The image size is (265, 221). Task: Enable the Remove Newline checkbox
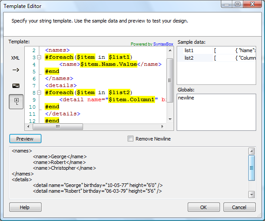click(x=130, y=139)
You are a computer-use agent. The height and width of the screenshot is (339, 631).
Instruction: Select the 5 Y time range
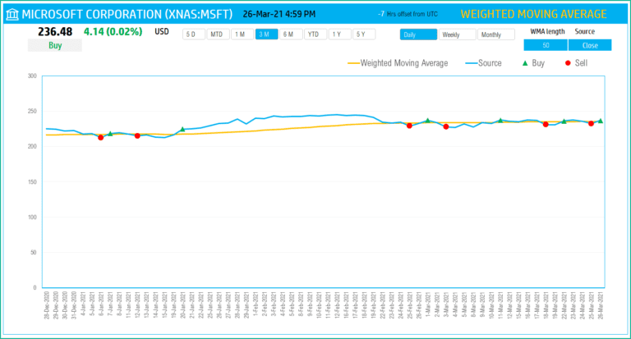click(x=363, y=34)
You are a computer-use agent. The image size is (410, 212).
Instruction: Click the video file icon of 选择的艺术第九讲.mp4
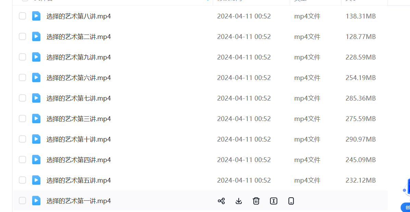pos(36,57)
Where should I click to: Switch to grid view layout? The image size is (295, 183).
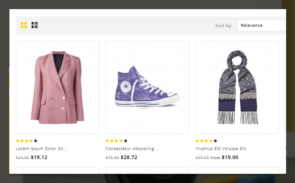pyautogui.click(x=24, y=25)
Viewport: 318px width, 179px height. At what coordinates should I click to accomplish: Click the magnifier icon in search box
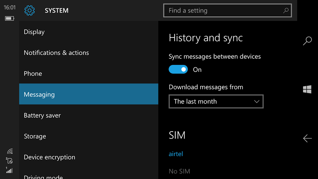286,11
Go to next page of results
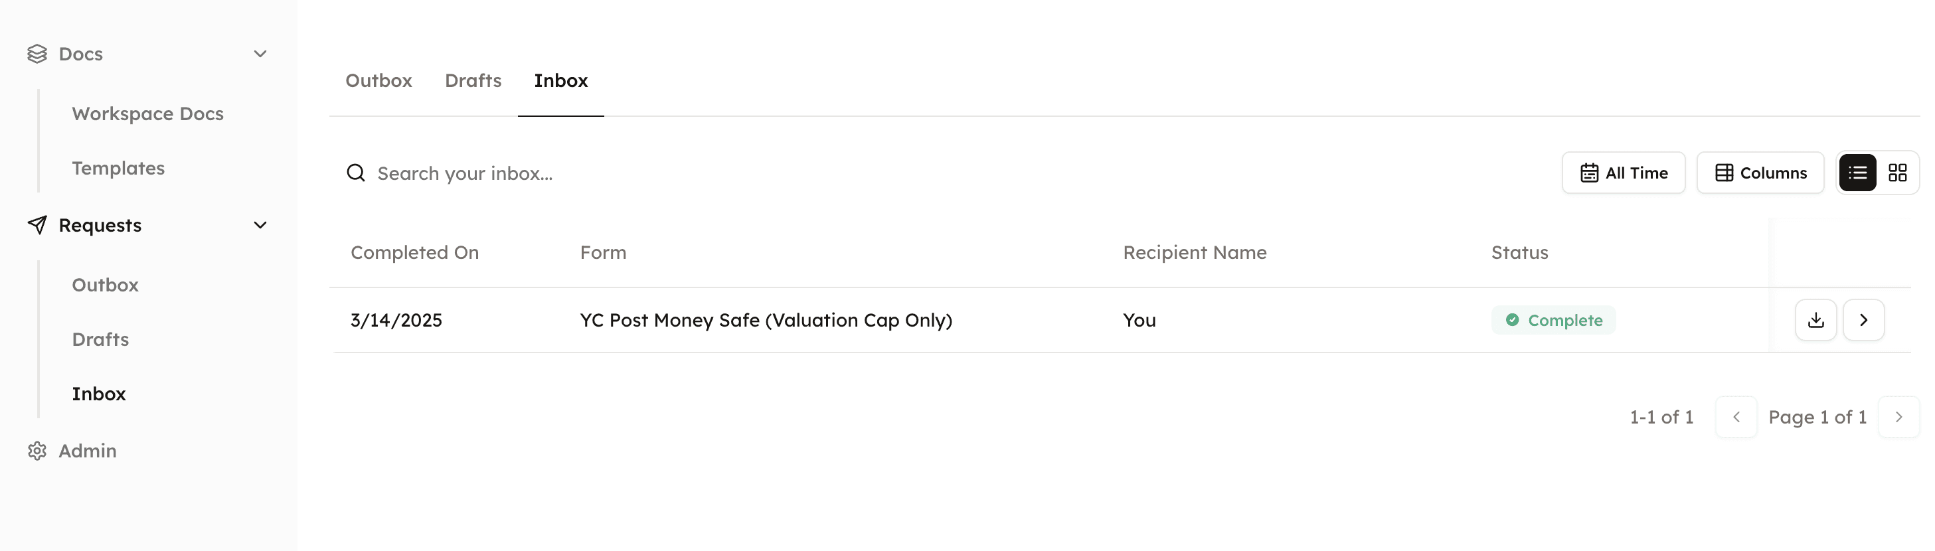The width and height of the screenshot is (1935, 551). [1898, 417]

= = = =

**DESCRIPTION OF THE TASK:** Leaving out the pictures, repeat all the entries exactly as they stand.

**RESPONSE BOX:**
The image size is (265, 221). Task: Enable the Remove Newline checkbox
click(x=130, y=139)
You are a computer-use agent. The height and width of the screenshot is (339, 631).
Instruction: Select the 5 Y time range
click(x=363, y=34)
You are a computer-use agent. The image size is (410, 212).
Instruction: Click the video file icon of 选择的艺术第九讲.mp4
pos(36,57)
Where should I click to: Switch to grid view layout? The image size is (295, 183).
pyautogui.click(x=24, y=25)
Viewport: 318px width, 179px height. At what coordinates should I click to accomplish: Click the magnifier icon in search box
286,11
Go to next page of results
The width and height of the screenshot is (1935, 551). [1898, 417]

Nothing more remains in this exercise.